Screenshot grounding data
-=-=-

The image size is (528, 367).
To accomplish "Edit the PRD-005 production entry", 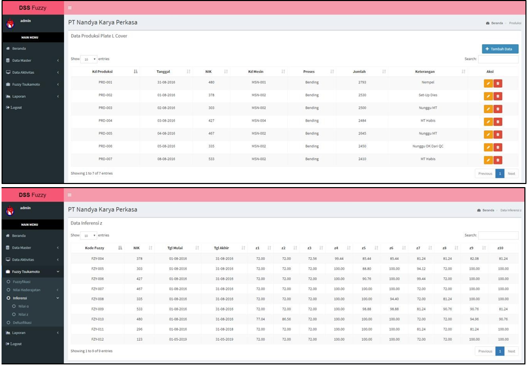I will 488,134.
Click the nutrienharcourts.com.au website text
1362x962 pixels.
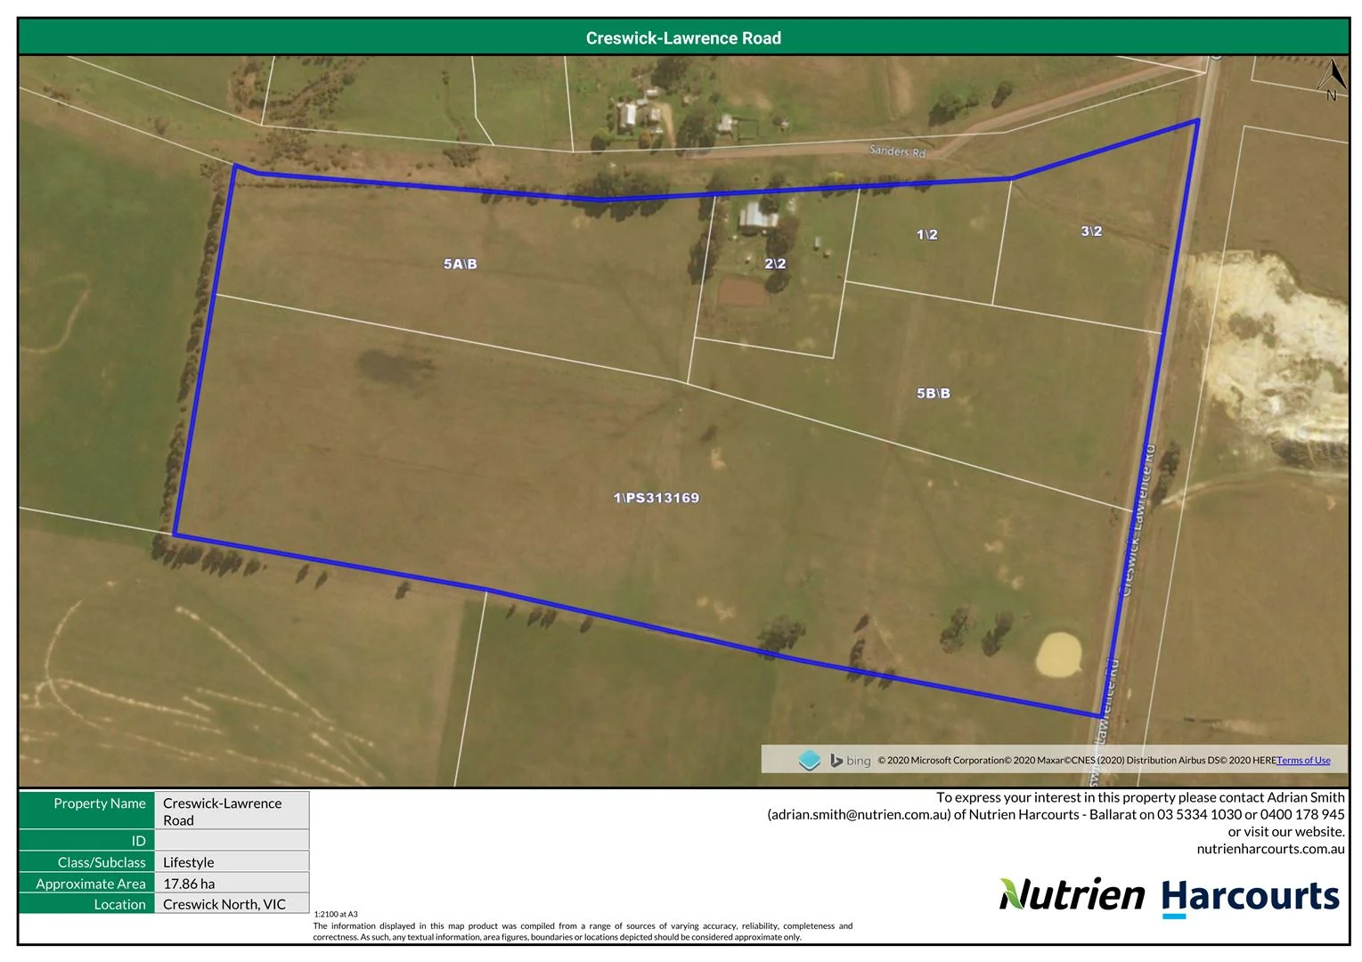1270,849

-=-=-

### Instructions for the task
Print, please, exactly the lines from the one holding "Click the nutrienharcourts.com.au" through the final line of the data, both included, while leaving out each picture.

### Written response
Click the nutrienharcourts.com.au website text
1362x962 pixels.
1270,849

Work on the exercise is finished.